O single “Rua da Esperança”, composto por Amélia Muge, é o cartão de visita deste álbum, o quarto de estúdio do fadista, em que as autorias são maioritariamente femininas.

 

Dos 13 temas que constituem o CD, nove são escritos por mulheres.
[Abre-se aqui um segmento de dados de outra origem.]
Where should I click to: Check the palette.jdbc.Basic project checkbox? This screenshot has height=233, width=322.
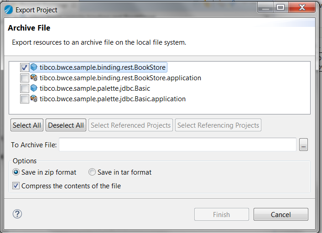[25, 88]
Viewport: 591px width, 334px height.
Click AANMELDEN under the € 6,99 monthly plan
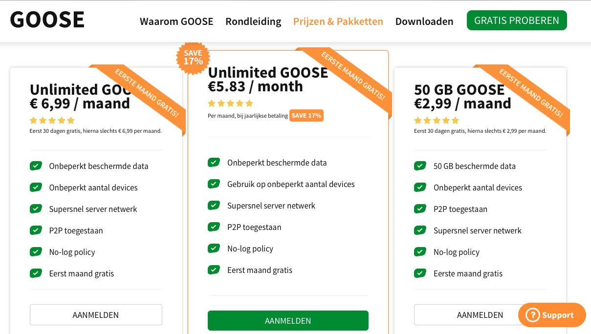tap(96, 315)
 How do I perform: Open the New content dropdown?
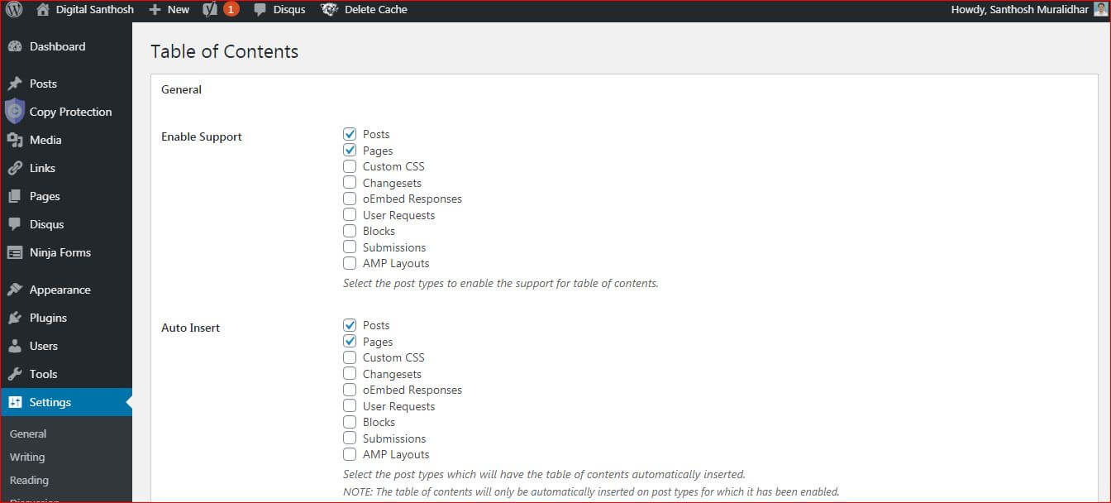169,10
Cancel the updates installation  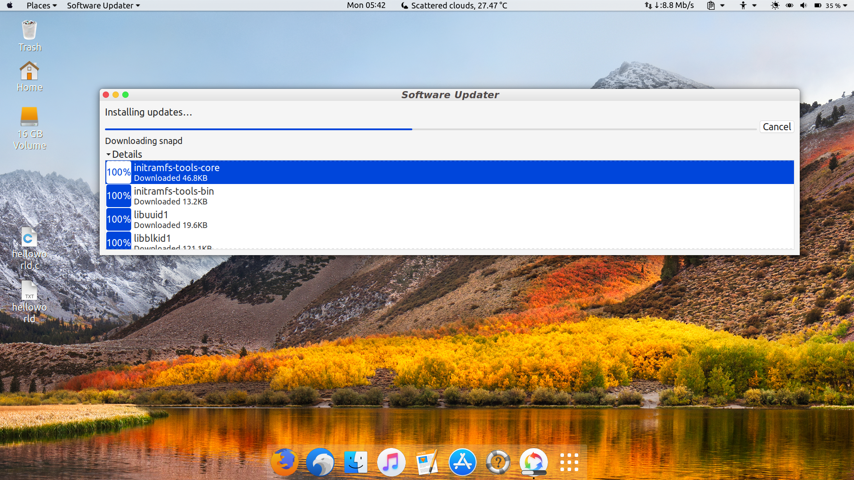(777, 127)
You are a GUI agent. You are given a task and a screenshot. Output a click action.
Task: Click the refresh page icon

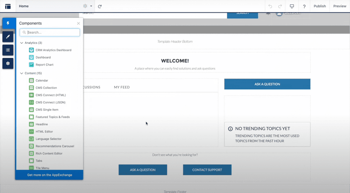[100, 6]
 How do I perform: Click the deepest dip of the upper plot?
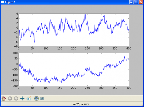(34, 42)
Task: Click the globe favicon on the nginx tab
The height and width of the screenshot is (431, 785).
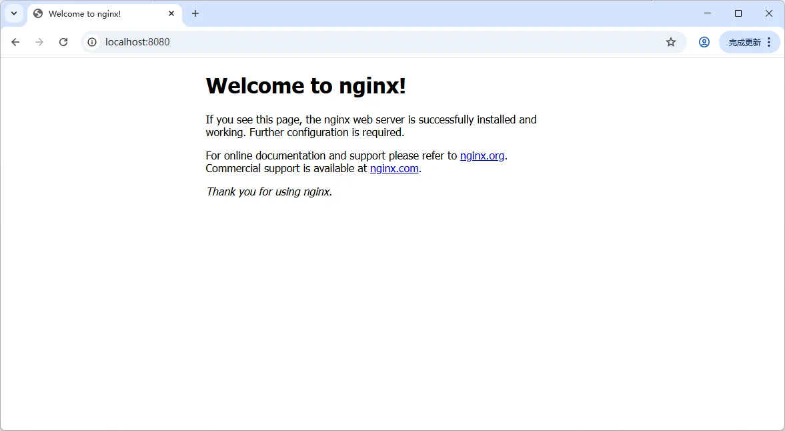Action: click(x=38, y=13)
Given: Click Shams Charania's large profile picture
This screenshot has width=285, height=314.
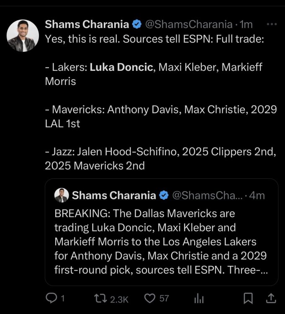Looking at the screenshot, I should [23, 36].
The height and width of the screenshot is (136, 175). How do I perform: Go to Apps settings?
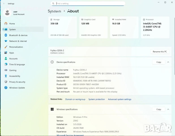point(11,53)
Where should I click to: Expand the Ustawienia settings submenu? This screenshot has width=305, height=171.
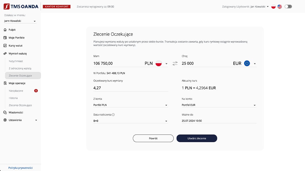tap(36, 120)
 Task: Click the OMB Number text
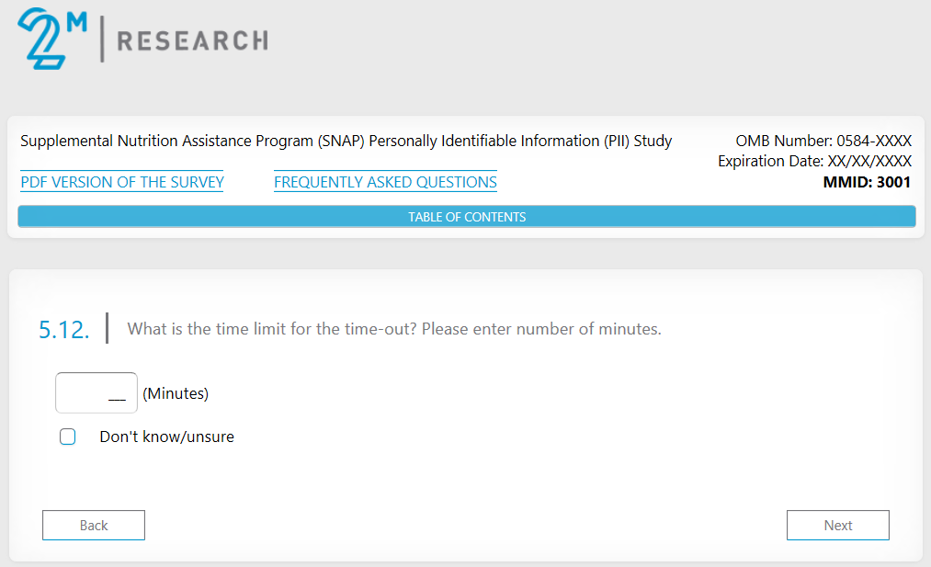pos(823,141)
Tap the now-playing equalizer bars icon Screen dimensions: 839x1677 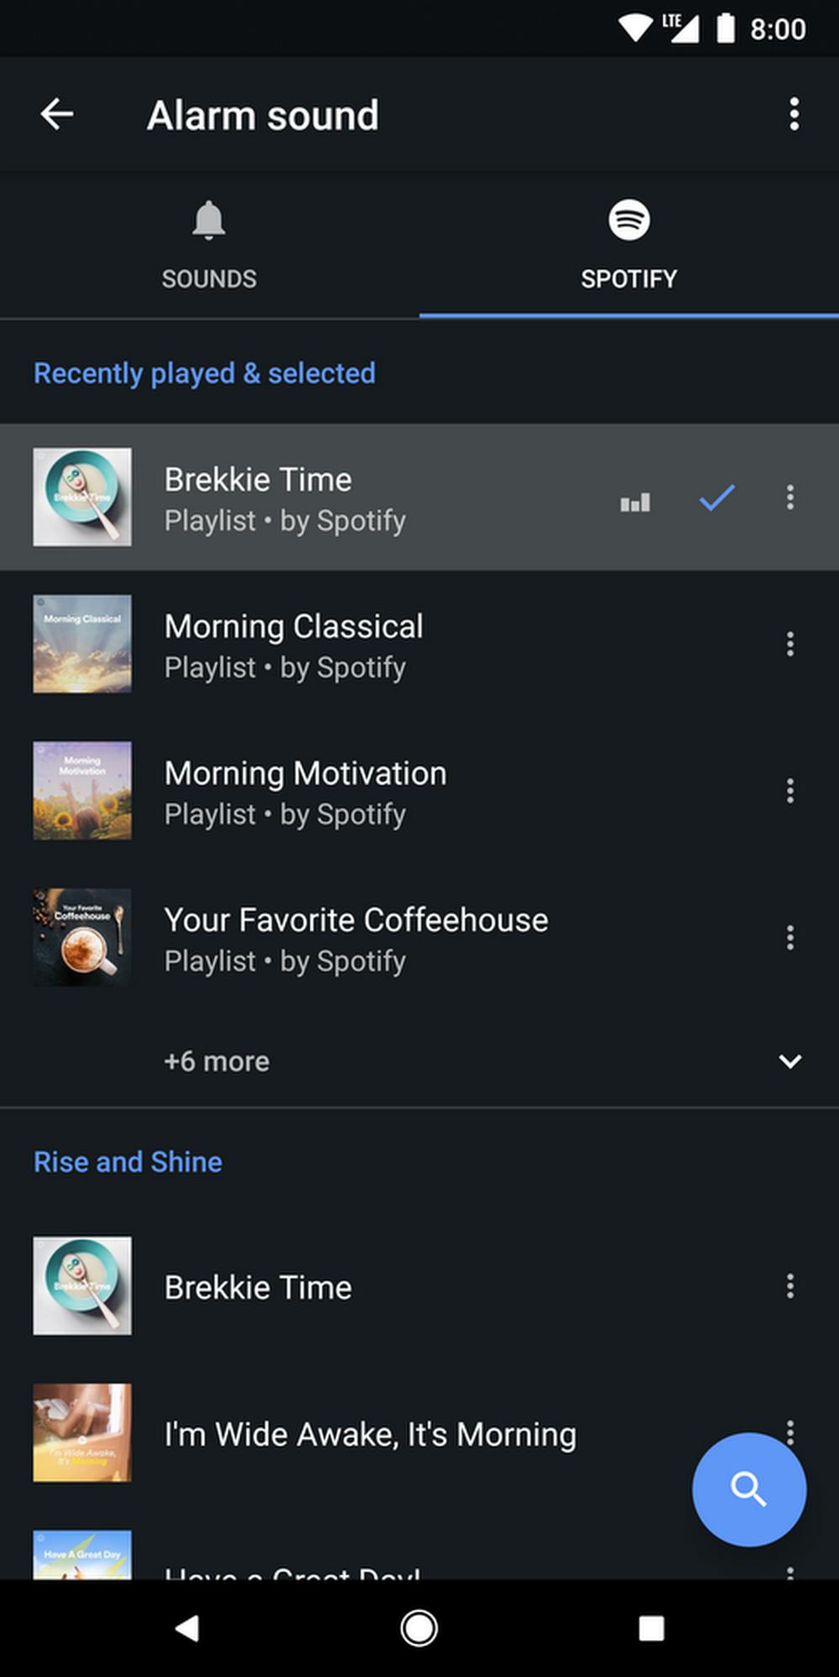pos(635,502)
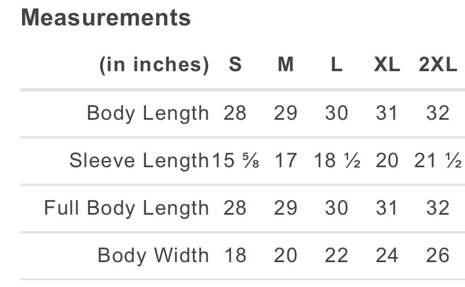Image resolution: width=465 pixels, height=287 pixels.
Task: Click the 21 ½ sleeve length value
Action: click(x=438, y=161)
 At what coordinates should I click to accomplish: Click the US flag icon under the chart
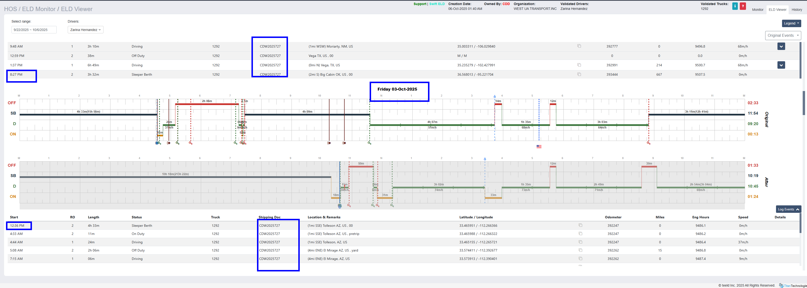[539, 147]
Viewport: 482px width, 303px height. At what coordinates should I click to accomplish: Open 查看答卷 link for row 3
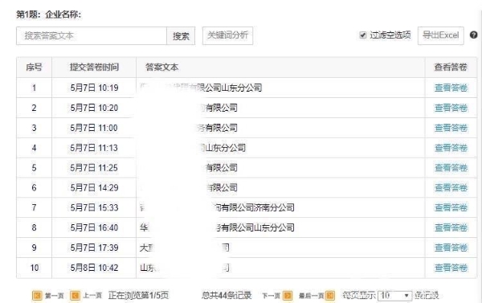(x=451, y=128)
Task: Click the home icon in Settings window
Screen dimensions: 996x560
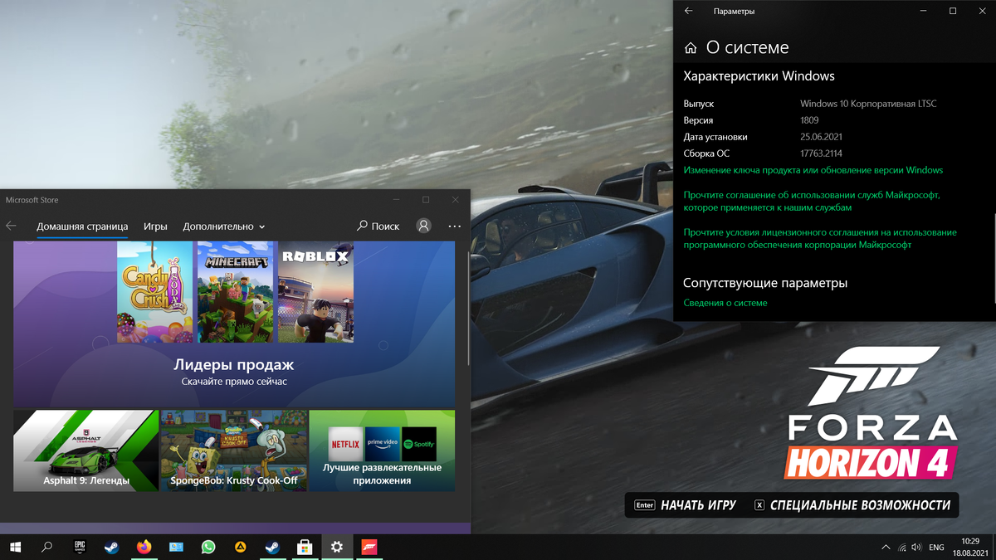Action: click(690, 47)
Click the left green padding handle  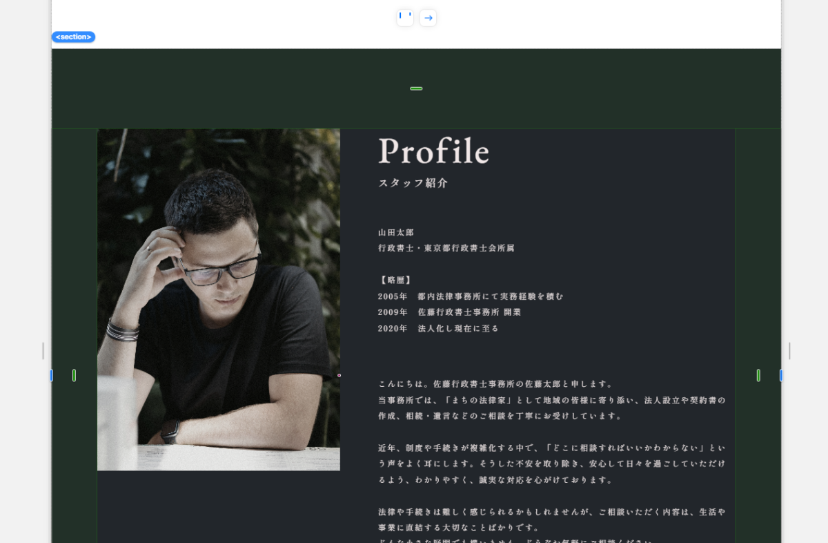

Além de Amélia Muge, que assina outros dois, e que escrevera anteriormente para o fadista “Um copo de Sol”, Pedro Moutinho canta quatro originais de Manuela de Freitas, um de Aldina Duarte e outro de Teresa Tarouca.

 

Outros autores são Fausto Bordalo Dias, “Eu tenho um fraquinho por ti”, Hermano Sobral, “Olhos estranhos”, Marcos Valle, “Preciso aprender a ser só”, e Tiago Torres da Silva, “Longe de ti”.

 

A produção e direção musical são de Carlos Manuel Proença, que também acompanha o fadista à viola, sendo os outros acompanhadores José Manuel Neto, na guitarra portuguesa, Daniel Pinto, no baixo acústico, e ainda a participação especial de Ricardo Dias, no acordeão, Gil Gonçalves, na tuba, e Luís Clode, no violoncelo.

 

O músico Carlos Manuel Proença tinha assumido iguais funções nos CD “Encontro” (2006), que valeram a Moutinho o Prémio Amália Melhor Álbum, em 2008, e “Um copo de sol” (2009).

 

Pedro Moutinho, distinguido com um Prémio Revelação da Casa da Imprensa, em 2003, começou cantar em 1995, iniciando uma colaboração regular com a casa de fados Café Luso, em Lisboa, da qual é ainda hoje fadista residente.

 

O intérprete foi uma das escolhas do fadista Carlos do Carmo para integrar o álbum celebrativo de “Um homem na cidade”, e fez parte do elenco do filme “Fados” (2007), de Carlos Saura.

 

O último álbum de Pedro Moutinho data de 2010 e tratou-se de uma compilação das suas melhores interpretações, contando com dois duos, um com a cabo-verdiana Mayra Andrade, “Alfama”, e outro com Tiago Bettencourt, em “Vou-te levando em segredo”.

 

No CD “O amor não pode esperar”, o fadista retoma, no fado “Lua Nova”, de Manuela de Freitas, com música de José Fontes Rocha, a mesma temática do fado “Sem sentido”, também da mesma autora, mas na melodia do fado Rosita, de Joaquim Campos, que gravou no álbum “Um copo de Sol”.

 

Entre os temas do álbum, refira-se “Fui a jogo”, de Manuela de Freitas, numa melodia tradicional de Casimiro Ramos, “Olhos Estranhos”, de Hermano Sobral e música de Maria Teresa Albuquerque, do repertório de António Rocha, “Estranha contradição”, também de Manuela de Freitas, para a melodia do Fado Azenha, de Frederico de Brito, “Sem tirar nem pôr”, de Amélia Muge e música de José Numes, ou “O riso que tu me deste”, de Teresa Tarouca, que Pedro Moutinho interpreta no Fado de Sextilhas de Georgino de Sousa.